The knit upper of the Trail Glove is so tightly knit that it keeps out water surprisingly well without having a waterproof liner or any other barrier fabric. Additionally, the slightly thicker sole helps carry you over wet terrain without instantly getting your feet wet, and the TPU toe cap helps deflect some splashes as well.
These shoes are highly breathable due to the knit upper, which made them nearly as easy and enjoyable to slip on as a pair of flip-flops on a hot day, but with more protection for use hiking or in colder weather.
It is very comfortable to wear these without socks, as the knit uppers feel like socks. This means you can wear them in a vast range of temperatures—just add socks when the temperatures start to dip.
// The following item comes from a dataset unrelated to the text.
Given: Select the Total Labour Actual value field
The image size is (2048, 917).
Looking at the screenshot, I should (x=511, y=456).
The Trail Glove performed very well in this metric. We were concerned that the knit fabric would snag or scuff during testing, but the plastic toe cap kept this area of high risk for abrasion well protected. There was also a sewn seam at either end of the toe cap that raised concern, but again, we did not manage to scuff or snag it during our various runs and hikes on rugged trails and through sticky forests (as in, forests full of sticks).
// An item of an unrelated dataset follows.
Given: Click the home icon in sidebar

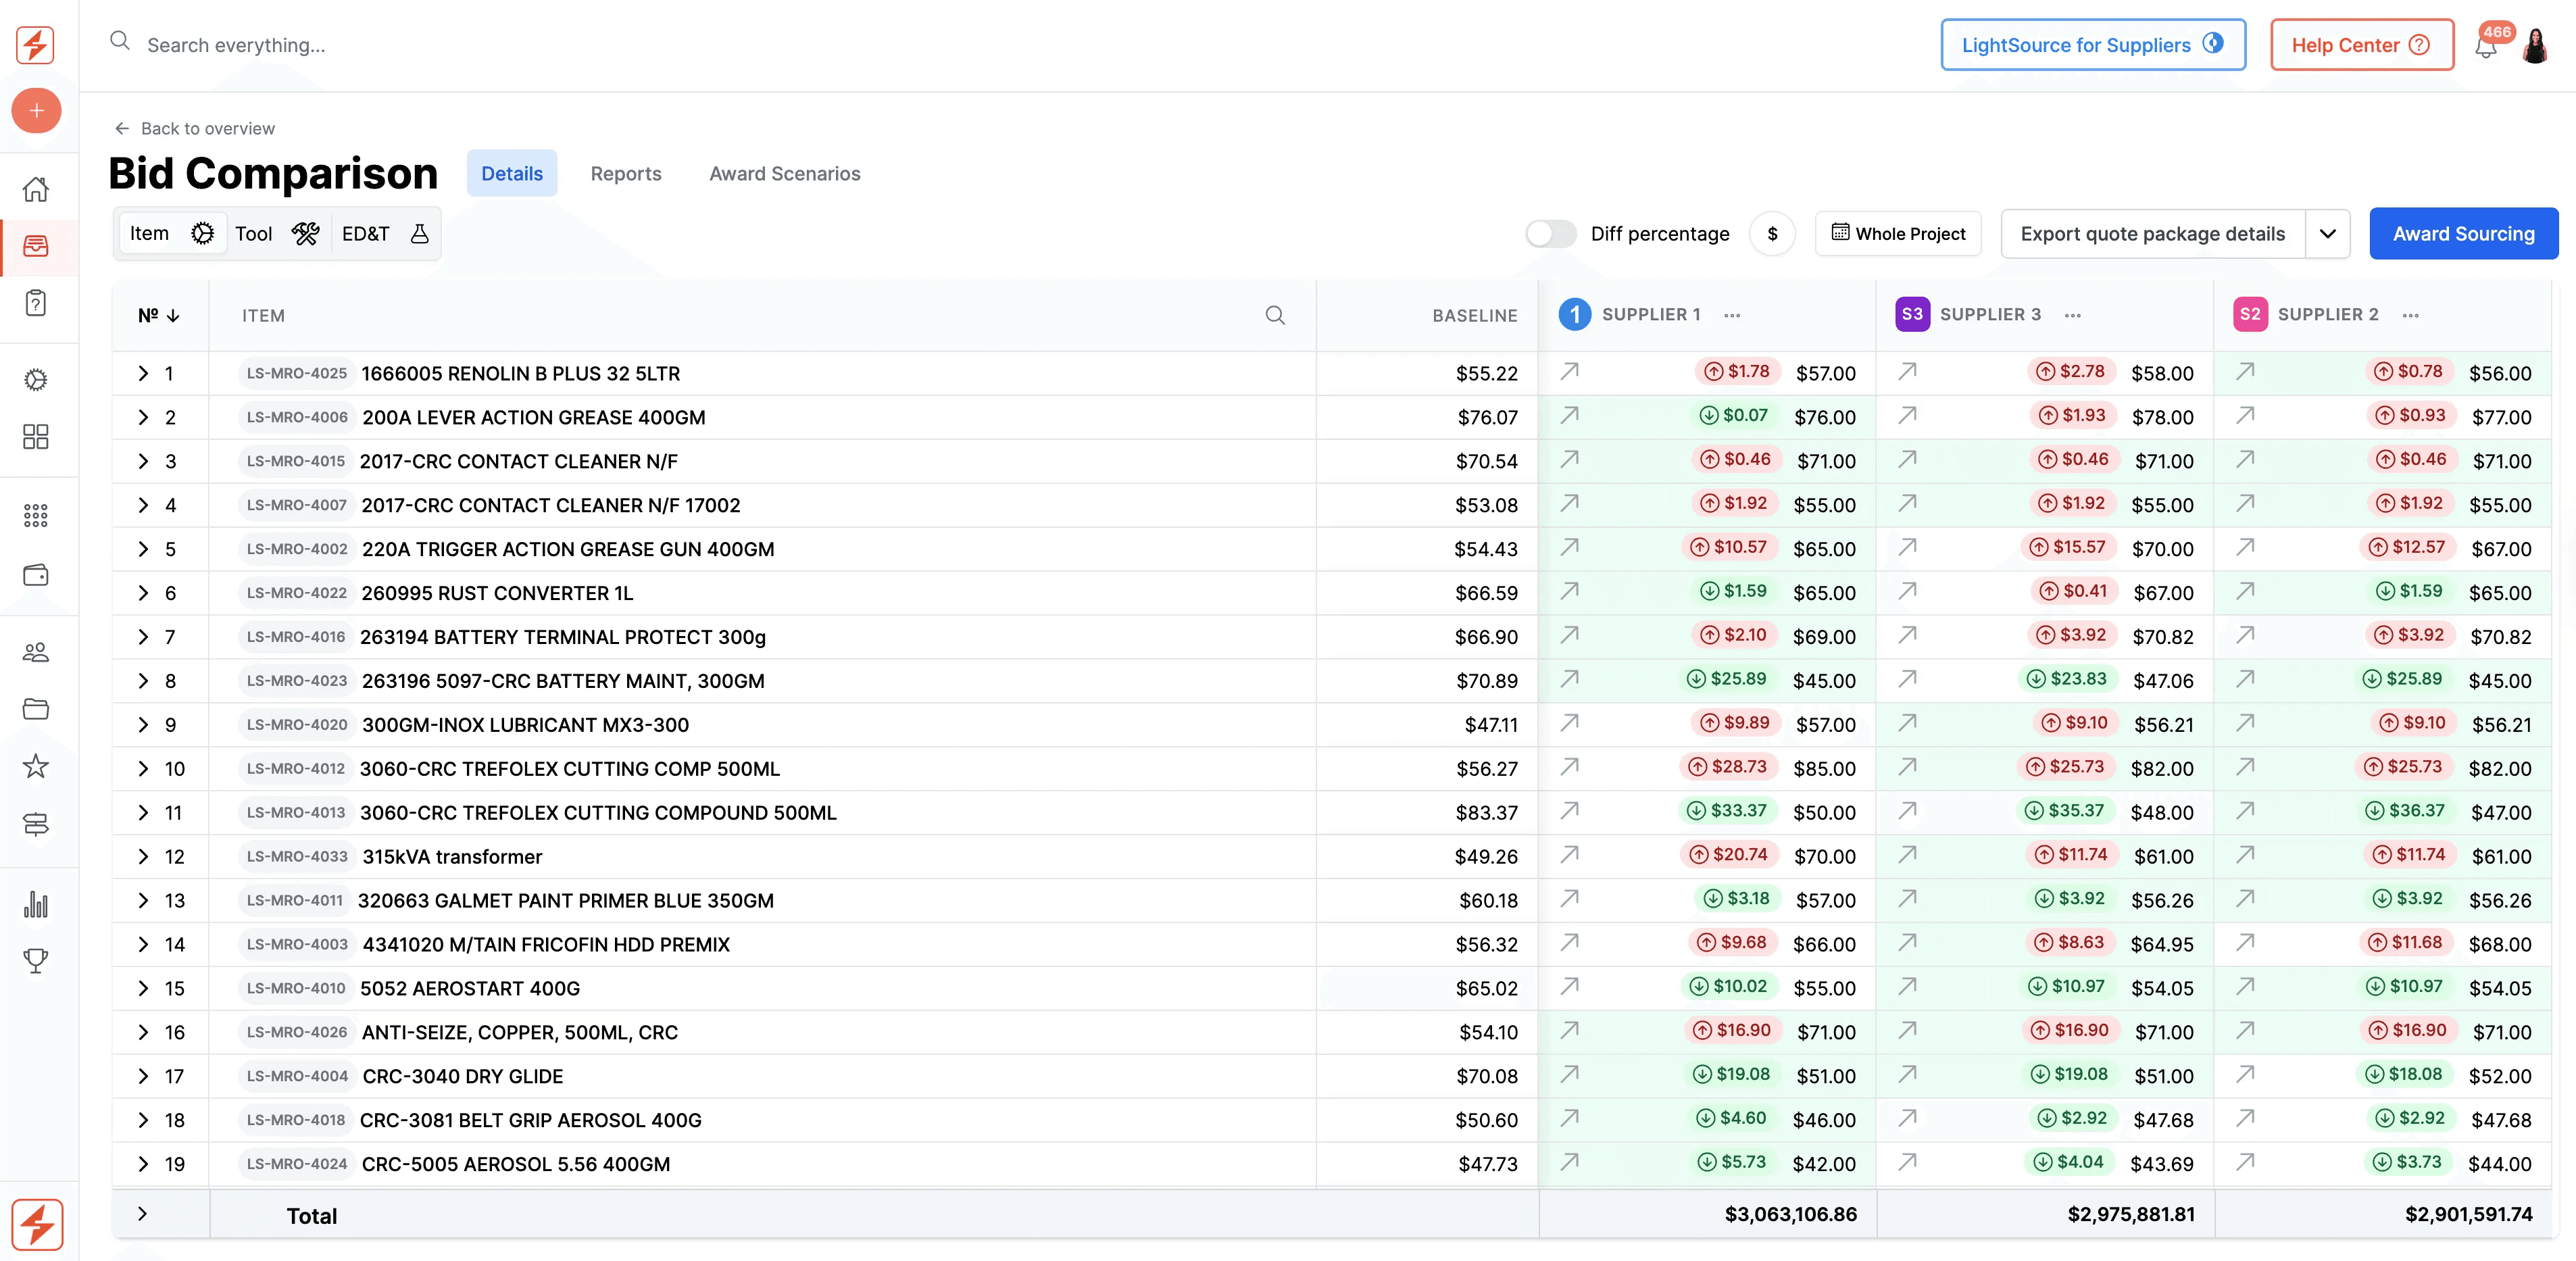Looking at the screenshot, I should click(36, 189).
The Trail Glove is a great shoe for trail use where you want a bit more sole thickness to protect your pads from sharp rocks. It is an excellent minimalist hiking shoe, and decent for trail running, though the weight of the sole made it feel less precise for a quicker running stride. The shoe still allows our toes to splay and rise naturally, though not quite as fully or freely as some even more minimal models. For more uninhibited footwear (though with less protection for rugged trails) you might prefer the Vibram KSO EVO or even the Xero Shoes Prio.
We really appreciate these shoes for traveling—they were comfortable throughout a wide range of temperatures, breathable, expandable for when our feet swell during airline travel, and easy to slip on and off at airport security. It was like wearing flip flops—but we didn't have to worry about tiptoeing in dirty airplane restrooms to keep our mostly-unshod feet from touching the sketchy-gross floor.
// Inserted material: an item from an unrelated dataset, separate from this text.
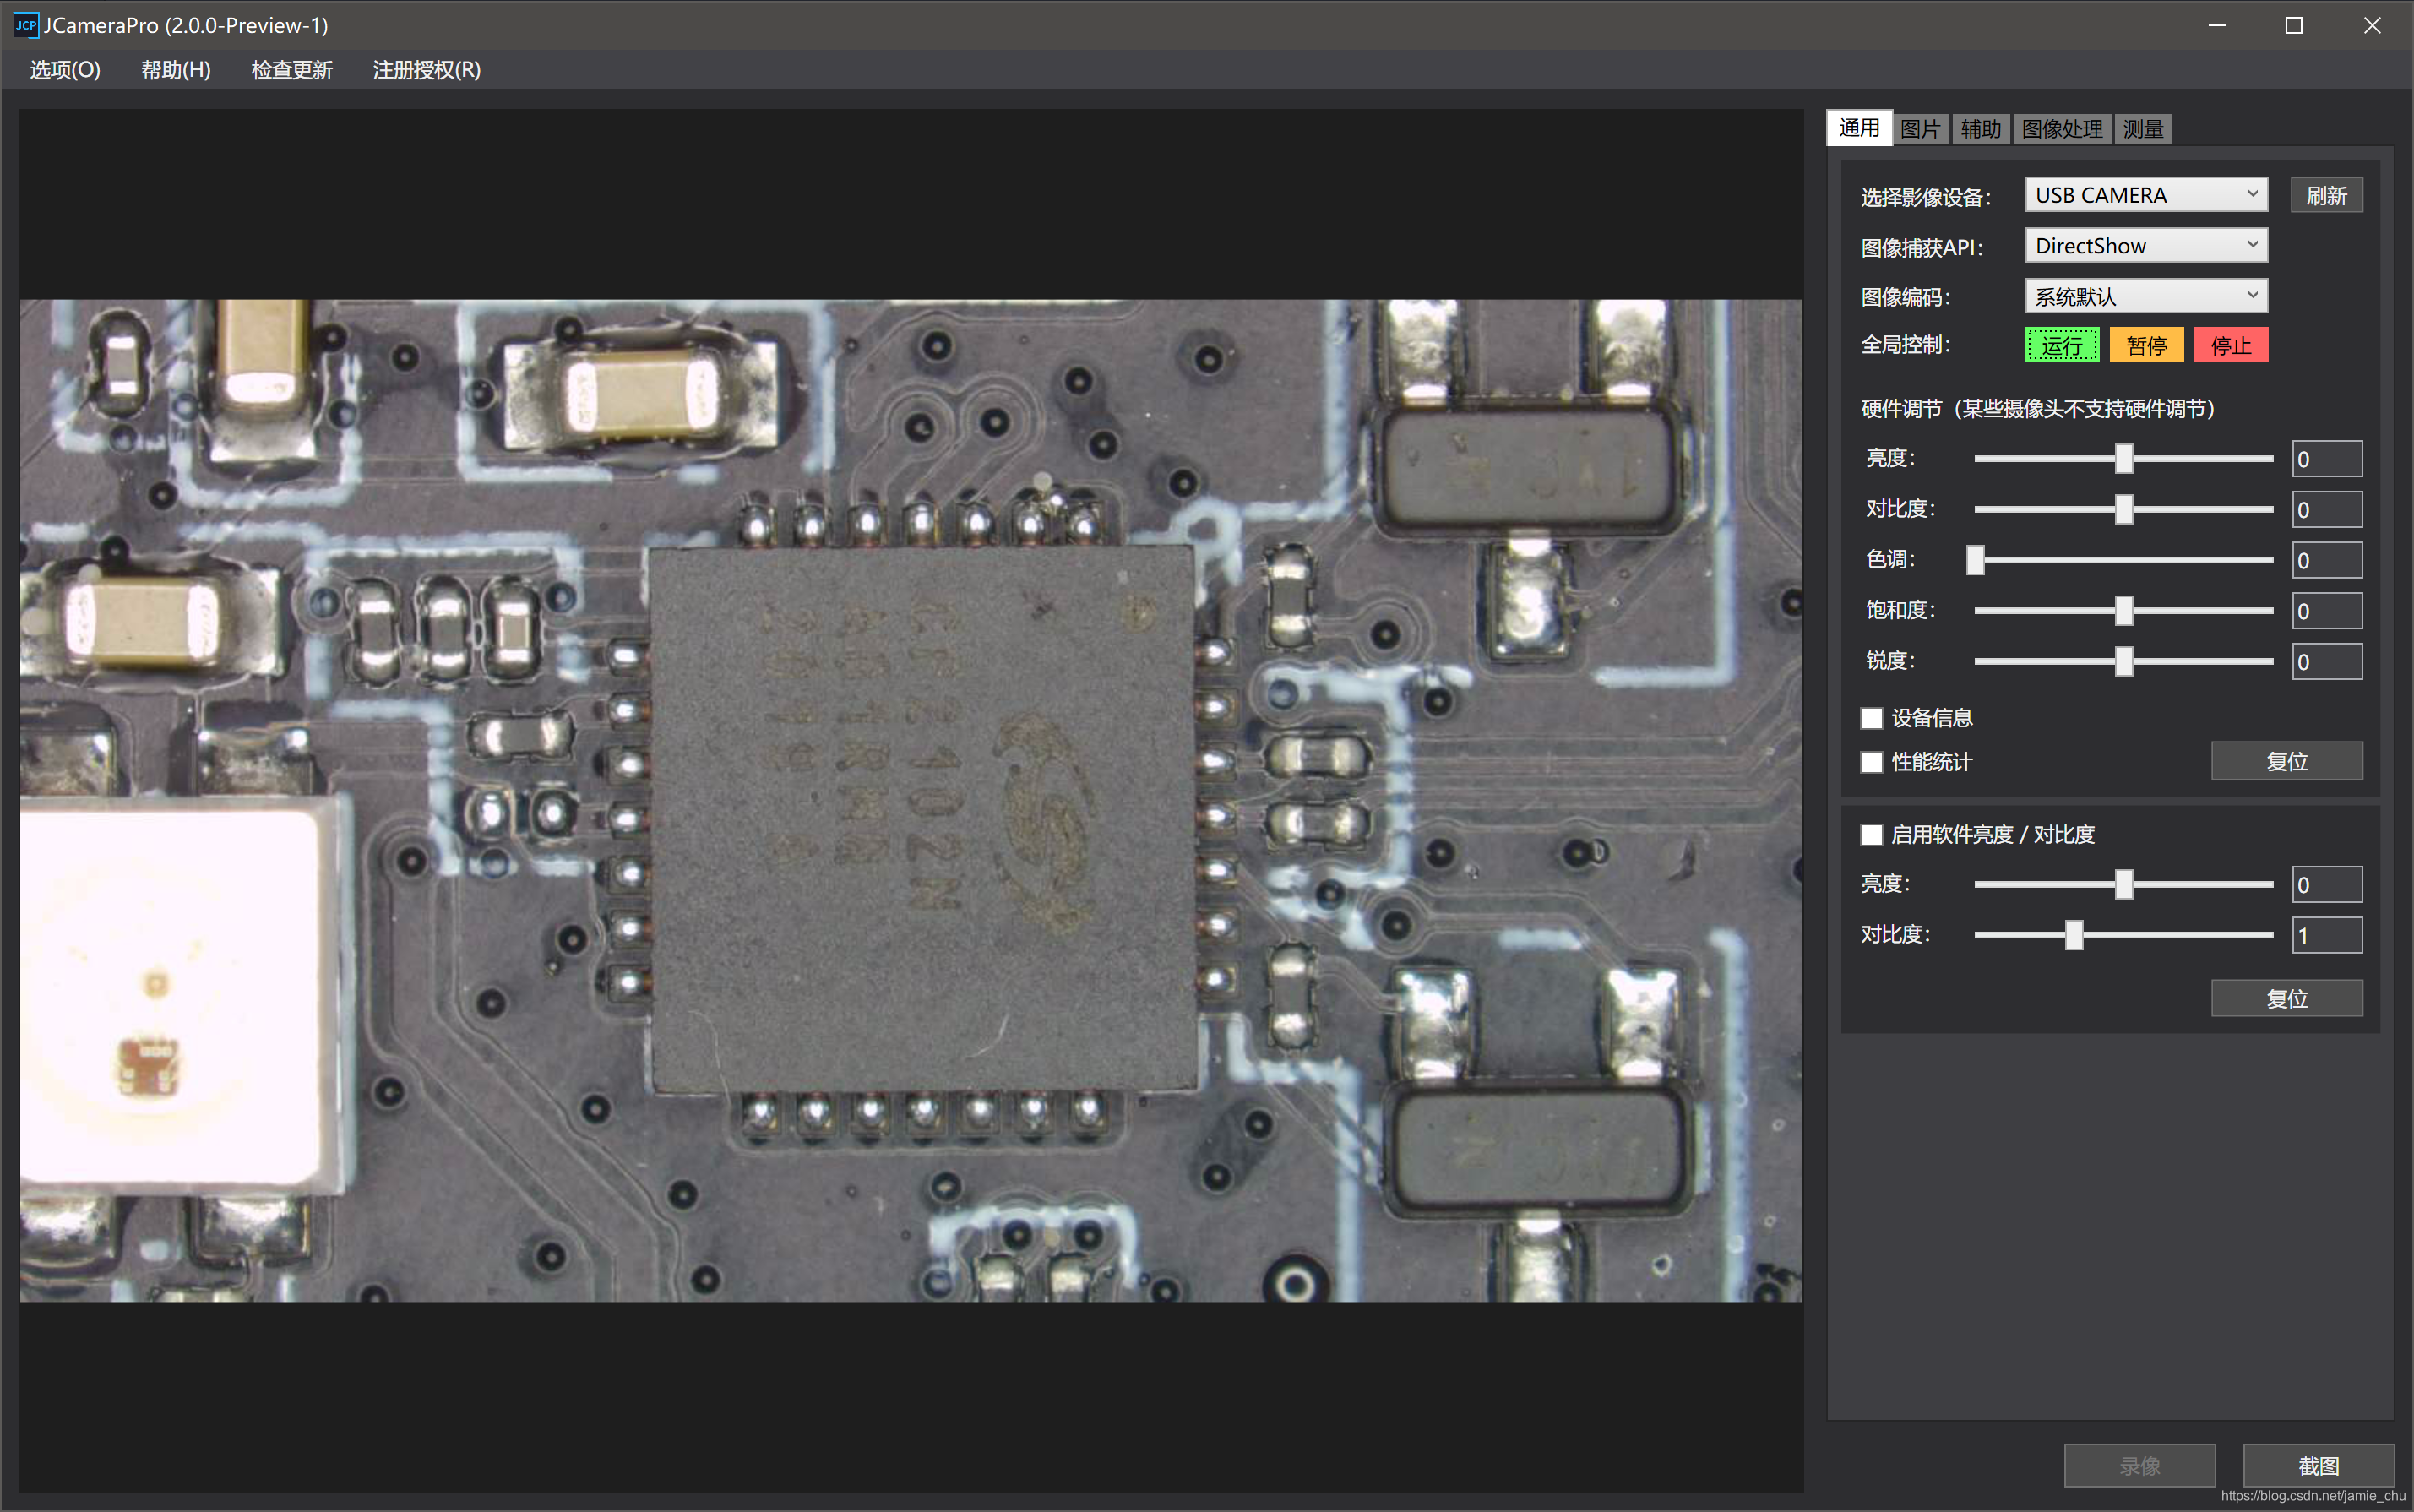Expand the DirectShow capture API dropdown

pyautogui.click(x=2145, y=246)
At $130, the Trail Glove 4 Knit is a decent value. It is very comfortable and impressively durable despite its soft knit upper. These shoes are very well made, so if you're looking for a minimal shoe that tips more toward the supportive end of the spectrum of barefoot and minimal footwear, this might be your shoe of choice.
The Merrell Trail Glove 4 Knit is an excellent minimalist shoe for trail use. It has a stack height of 11.5mm which is on the thicker side of soles in this review, but it still features some of our favorite attributes of the barefoot or minimalist category of footwear. It has a wide toe box, zero-drop sole, and soft upper fabric that allows the foot to bend and flex with relative ease. It is highly breathable while offering full foot coverage, so we liked it for travel in warmer areas where we were hesitant to wear sandals for hygiene concerns but missed our flip-flops. These shoes were great for a rest day after a longer barefoot run due to the stiffer sole and thicker protection which blunted some of the ground stimulation for our tired pads. It's delightful for lightweight hiking, but not our favorite, ultimately, for running, due to the weight of the sole feeling less balanced and more clunky on the bottom of our foot.